Grande romanzo della cronaca, il film di Enzo Monteleone e Alexis Sweet (scritto da Claudio Fava con Stefano Bises e Domenico Starnone), ripercorre l'ascesa di Riina (uno strepitoso Gioè), la miseria degli anni dell'infanzia, il clan dei corleonesi Provenzano (Salvatore Lazzaro), Liggio (Claudio Castrogiovanni) e Bagarella (Marco Leonardi), l'inarrestabile scalata al potere, la guerra allo Stato.
E attraverso il poliziotto Schirò, che nasce a Corleone ma fa un'altra scelta di vita, perdendo la famiglia (verrà lasciato dalla moglie Simona Cavallari), Il capo dei capi rende omaggio a chi si è opposto, a costo della vita, al potere mafioso.
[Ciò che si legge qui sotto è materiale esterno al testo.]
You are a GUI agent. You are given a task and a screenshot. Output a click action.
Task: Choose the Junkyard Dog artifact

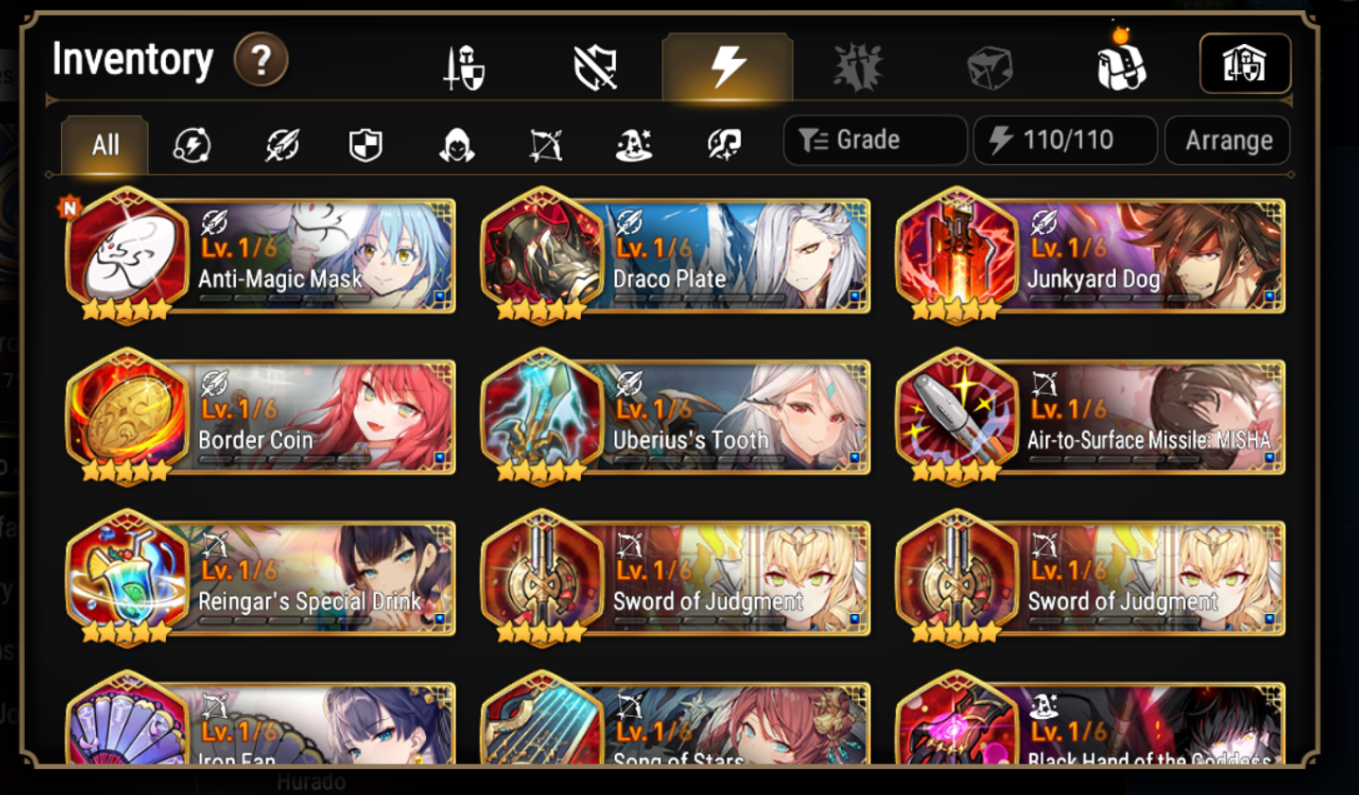coord(1090,256)
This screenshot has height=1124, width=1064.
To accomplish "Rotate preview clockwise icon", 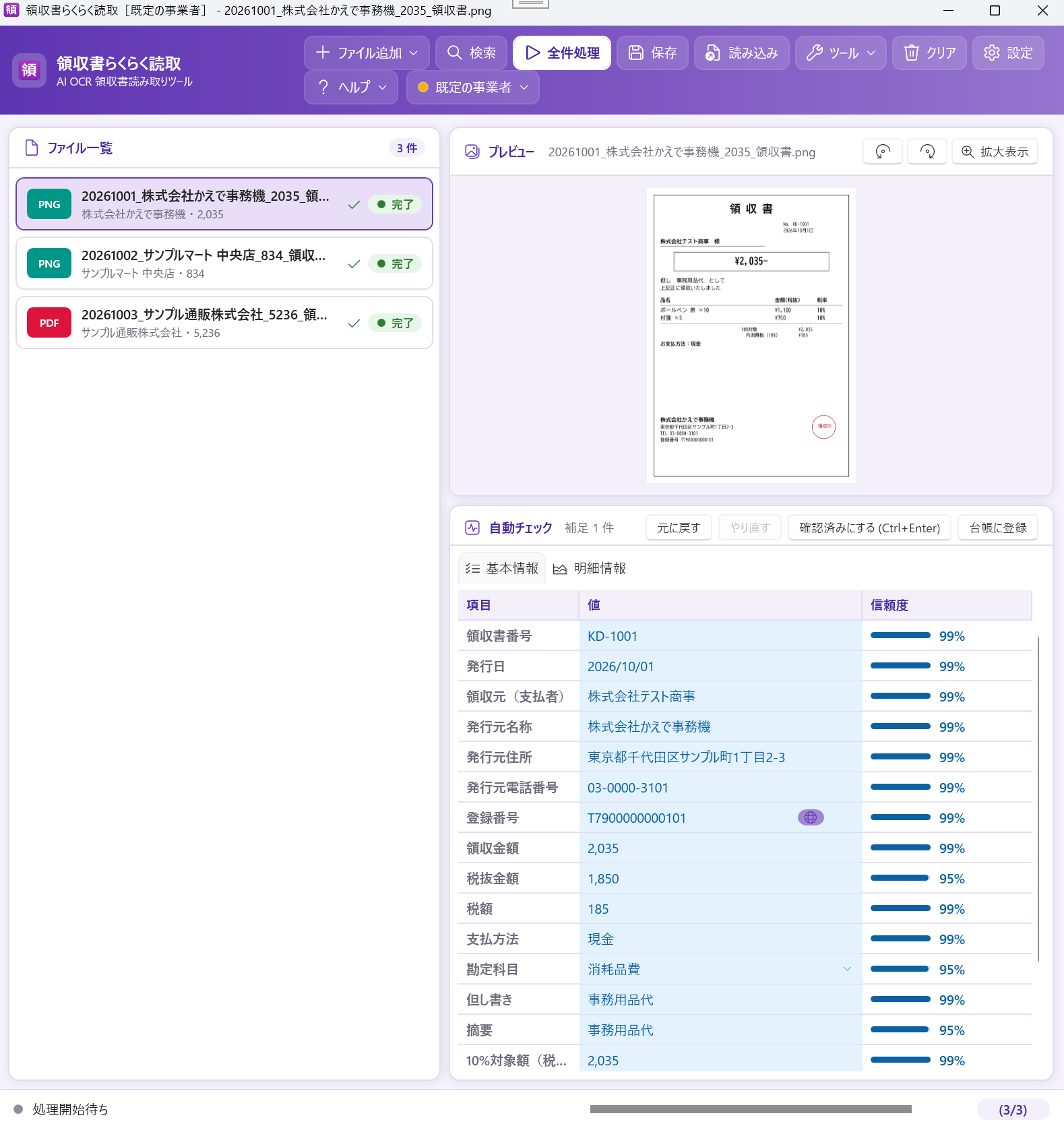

Ed è significativo che ieri - nel giorno in cui la Confesercenti denuncia che la mafia con un utile di 90 miliardi di euro, è la prima azienda italiana - il film sia stato proiettato a Corleone (dove Bolzoni ha ricevuto la cittadinanza onoraria), mentre la cena è stata ospitata in una delle ville sequestrate a Provenzano.
"Volevamo capire come un gruppo di corleonesi sia riuscito a prendere il potere" spiega il produttore Pietro Valsecchi. "Esploriamo il bene e il male e le zone d'ombra tra queste due realtà" aggiunge Fava "Molti personaggi mafiosi li conosciamo solo per le recite in tribunale, quando impartiscono benedizioni dalle gabbie con la Bibbia in mano. Non conosciamo nulla della loro organizzazione, di come sono arrivati al potere: lo raccontiamo nella fiction".
Sfrontato e ironico (come quando corteggia Ninetta Bagarella, la futura moglie), Riina non rischia di sembrare simpatico? "È chiaro, Riina ha anche una sua capacità di seduzione. È impensabile che i cattivi siano cattivi e basta". "Sarebbe stato ridicolo fare il cattivo col ghigno" osserva Gioè, "noi siciliani sappiamo che la mafia sa essere seducente. Il capo dei capi, che ha un cast formato quasi esclusivamente da siciliani, è stato una specie di catarsi collettiva: finalmente abbiamo potuto raccontare questa storia".